Pixel coordinate grounding data:
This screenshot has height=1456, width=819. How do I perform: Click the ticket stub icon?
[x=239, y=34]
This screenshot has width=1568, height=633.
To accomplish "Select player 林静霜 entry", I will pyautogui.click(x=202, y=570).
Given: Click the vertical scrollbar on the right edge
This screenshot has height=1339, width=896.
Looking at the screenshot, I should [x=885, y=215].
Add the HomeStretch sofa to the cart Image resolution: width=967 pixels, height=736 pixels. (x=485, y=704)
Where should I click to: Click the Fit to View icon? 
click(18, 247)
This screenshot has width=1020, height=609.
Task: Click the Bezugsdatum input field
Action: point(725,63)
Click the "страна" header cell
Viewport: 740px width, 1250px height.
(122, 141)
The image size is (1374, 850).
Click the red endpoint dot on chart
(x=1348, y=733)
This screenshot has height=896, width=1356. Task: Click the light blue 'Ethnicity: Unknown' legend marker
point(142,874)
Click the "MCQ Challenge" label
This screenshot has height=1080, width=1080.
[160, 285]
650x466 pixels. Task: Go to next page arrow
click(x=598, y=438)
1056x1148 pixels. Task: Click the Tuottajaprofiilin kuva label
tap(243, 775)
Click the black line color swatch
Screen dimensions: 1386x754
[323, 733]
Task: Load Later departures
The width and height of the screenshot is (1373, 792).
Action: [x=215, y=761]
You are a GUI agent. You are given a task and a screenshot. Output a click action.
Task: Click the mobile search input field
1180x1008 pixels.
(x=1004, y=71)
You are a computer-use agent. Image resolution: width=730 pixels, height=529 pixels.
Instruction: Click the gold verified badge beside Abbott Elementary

- _What you have to do_
Set down exactly the lines from the one that contains "The width and" to the final line above, both included, and nothing more.

- _Problem solution_
The width and height of the screenshot is (1373, 792).
Action: [x=215, y=761]
You are a GUI agent. You are given a task and a screenshot. Output a click action.
Task: Click the mobile search input field
1180x1008 pixels.
(x=1004, y=71)
You are a computer-use agent. Image resolution: width=730 pixels, height=529 pixels.
Instruction: Click the gold verified badge beside Abbott Elementary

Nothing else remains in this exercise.